Aldous Huxley once wrote, “After silence, that which comes nearest to expressing the inexpressible is music.”
Such was the case last Wednesday night, as soul singer Martin Sexton took the stage for a solo set before a packed house at famed Milwaukee rock club Shank Hall.
Sexton, a native of Syracuse, N.Y., began his career listening to ’70s FM radio and working the Boston club circuit. He acknowledged his music influences as broad-based, including Black Sabbath, Pavarotti, the Beatles, Led Zeppelin, Ray Charles, U2 and blues legends like Howlin’ Wolf, Willie Dixon and Robert Johnson.
He has meshed this diverse background into a sound unlike any other artists today, for it is one of tremendous range, raw lyrical honesty and rhythmic creativity.
That sound, which he describes as “guided by a higher power,” often includes religious references, eerie explorations into human nature’s darker side, and blissful descriptions of love. These themes drew an equally diverse crowd Wednesday, as members of practically every age group and economic level were well represented at the 300+ venue.
As Sexton noted Wednesday, “What I’m singing about is human and honest. I think people of all ages like that. Soul music is universal. It doesn’t matter if you’re 9 or 90.”
That understanding of truth as the embodiment of beautiful soul music was evident from song one, “Wasted.” The song, mellow and strengthened by Sexton’s amazing range, included just that brutal honesty: “Any time of the year, I’d walk a country mile / A pint and a bag in my pocket characterized my style / I was wasted, not strong as I am now / So wasted, not strong as I am now.”
The song takes the listener through all the highs and lows of drinking and drugs, with Sexton’s characteristically well-traveled catharsis.
Themes of growth, travel, and hard-fought maturity also bled through in his other works. “Freedom of the Road,” another honest set of lyrics in which Sexton plays on his amazing range, he sings, “Up ahead a truck’s carryin’ a wide load / A prefab house cut in half / Cute little front door and two windows / I’m not sure whether to cry or should I laugh / You see I broke a home up myself once when I stumbled to that door / I read that note by the dawn’s light / Said don’t you come round here anymore / Now I’ve had enough of this freedom / Of the road.”
Sexton concluded the piece by singing of “the good Lord” bringing him the power to come home.
In “Diggin’ Me,” a playful ode to a love (“Later at the thrift store / Shopping for a gift for you / I could ask you back there / Behind the rack of shoes”), he enters into scat sounding more like a trumpet than a human voice. A typical question asked by at-home listeners is, “Was that his voice? That’s incredible!”

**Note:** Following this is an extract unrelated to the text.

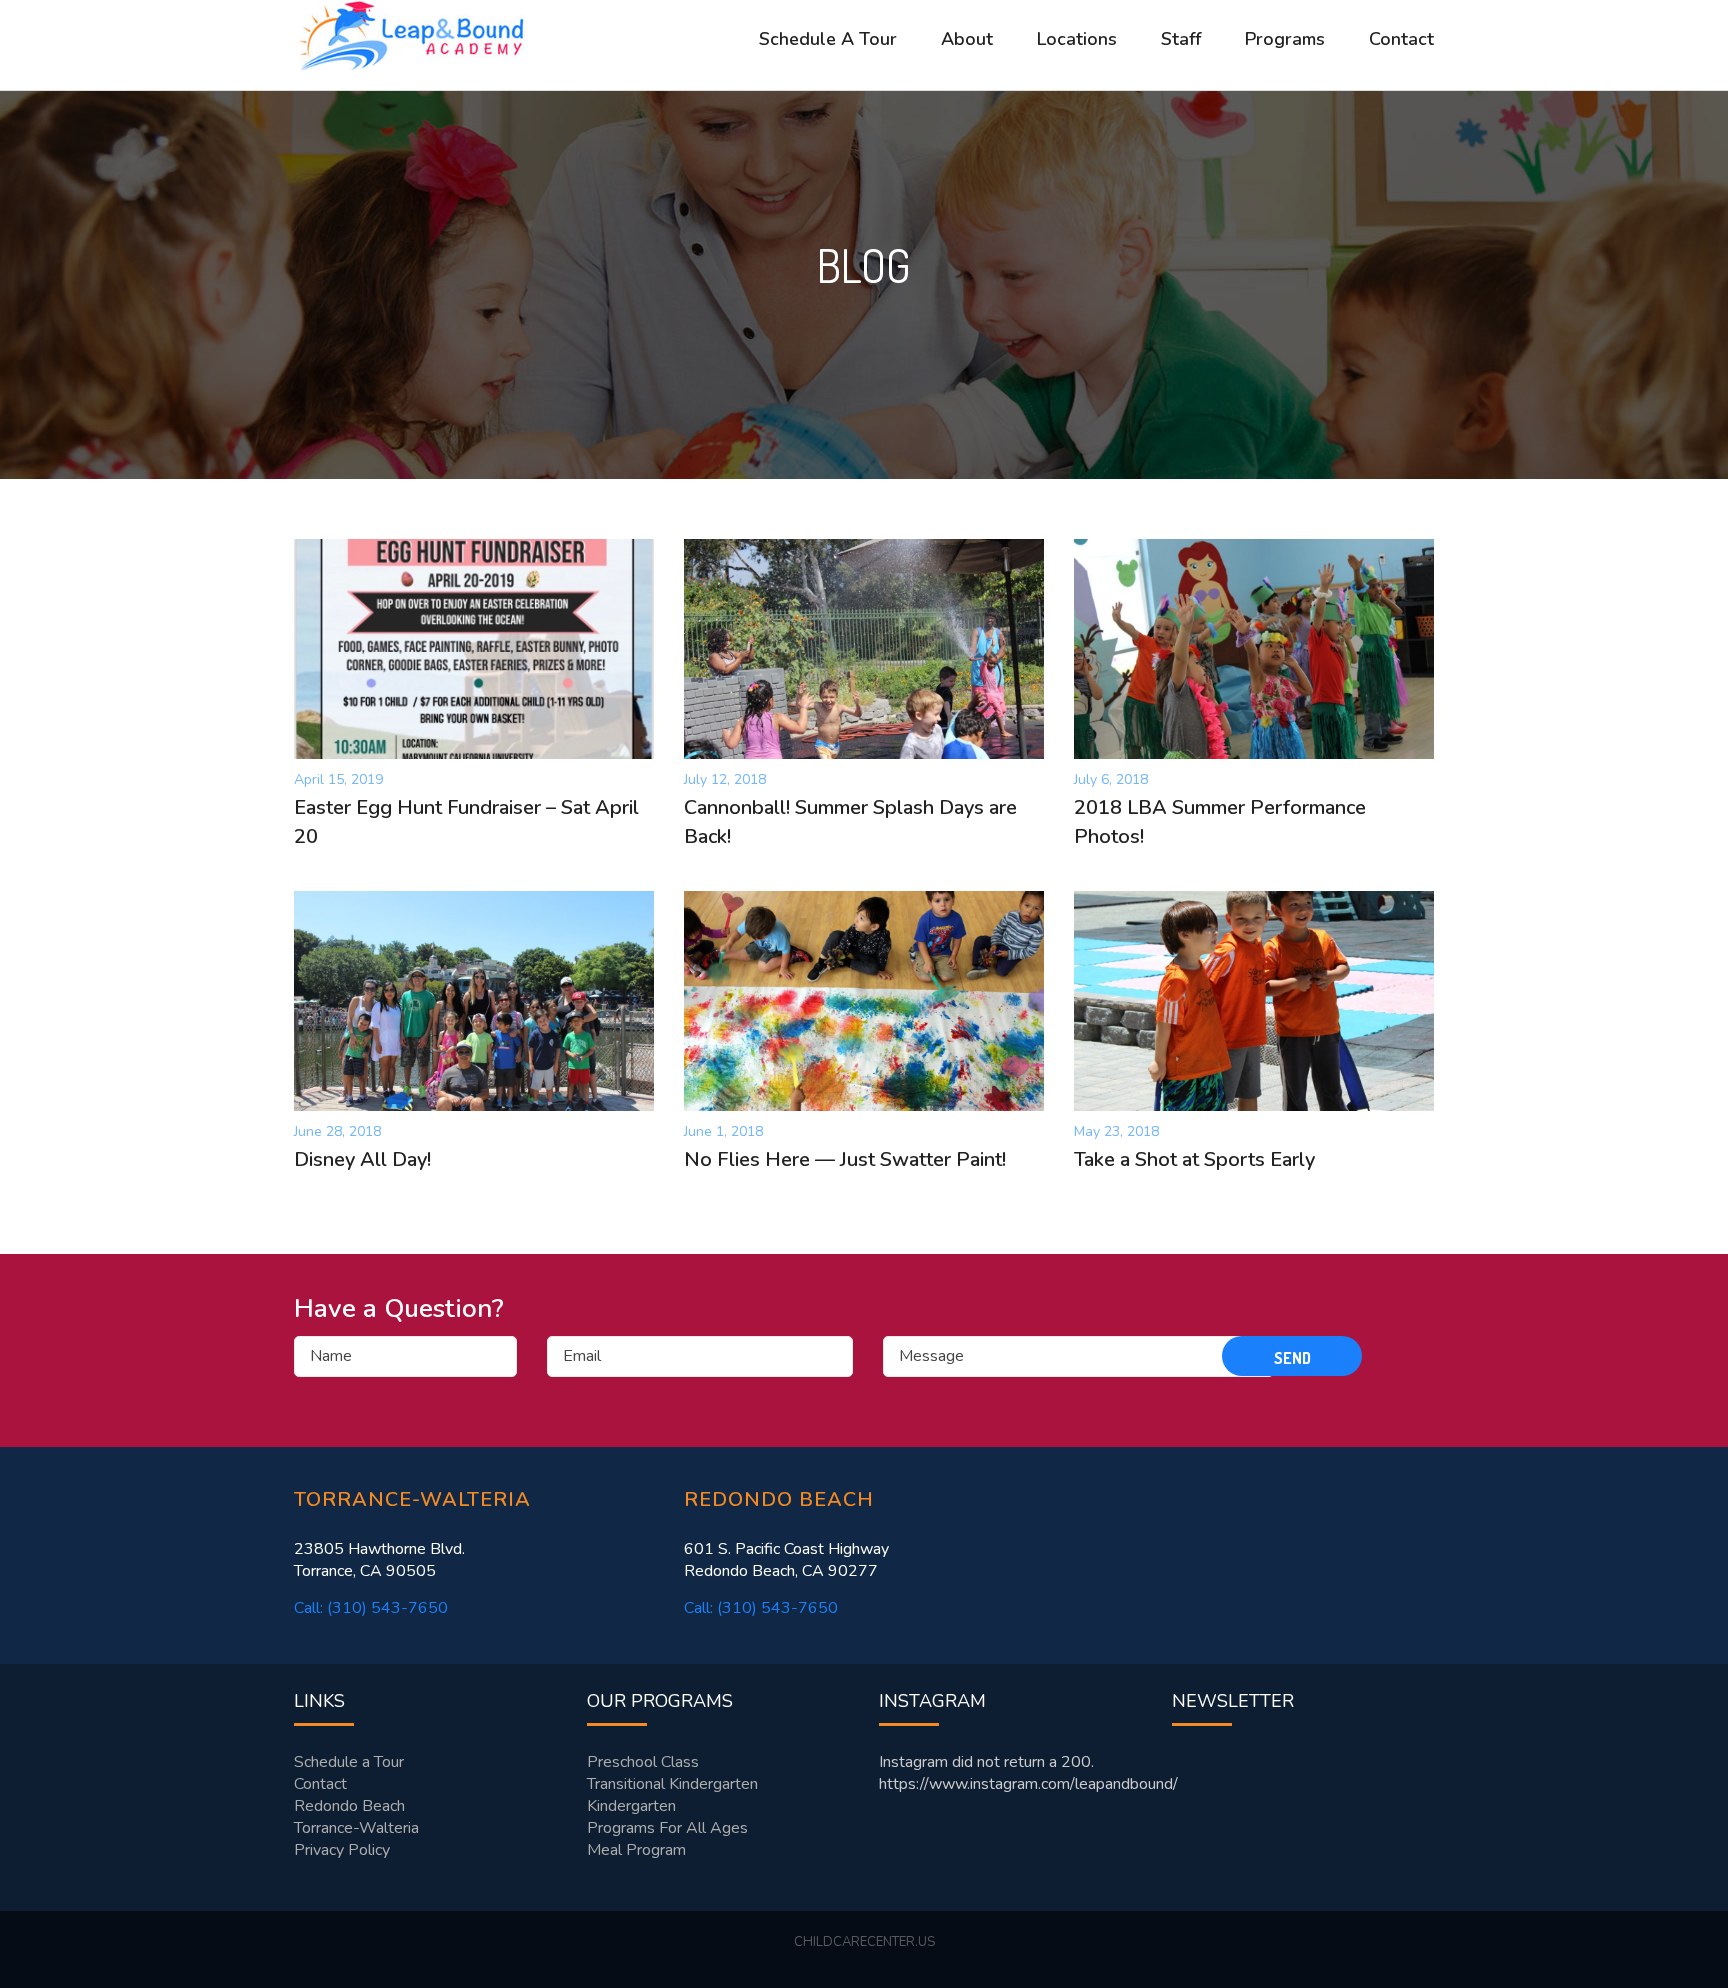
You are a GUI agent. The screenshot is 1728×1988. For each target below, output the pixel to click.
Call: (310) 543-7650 (371, 1608)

Several patrons to the show, learning that the singing was actually his unmodified voice, expressed similar amazement. Indeed, Sexton’s command of range and inflection left many listeners impressed, as shown by two standing ovations and an encore.
When asked if his reflections on religion had impeded his success as an artist in the modern music industry, a problem Bono of U2 has noted in his lyrics, Sexton responded eloquently: “Anyone’s spirituality can and should be reflected in their art because art is a powerful motivating force. It is a good, reliable line to our Creator, like a wire.”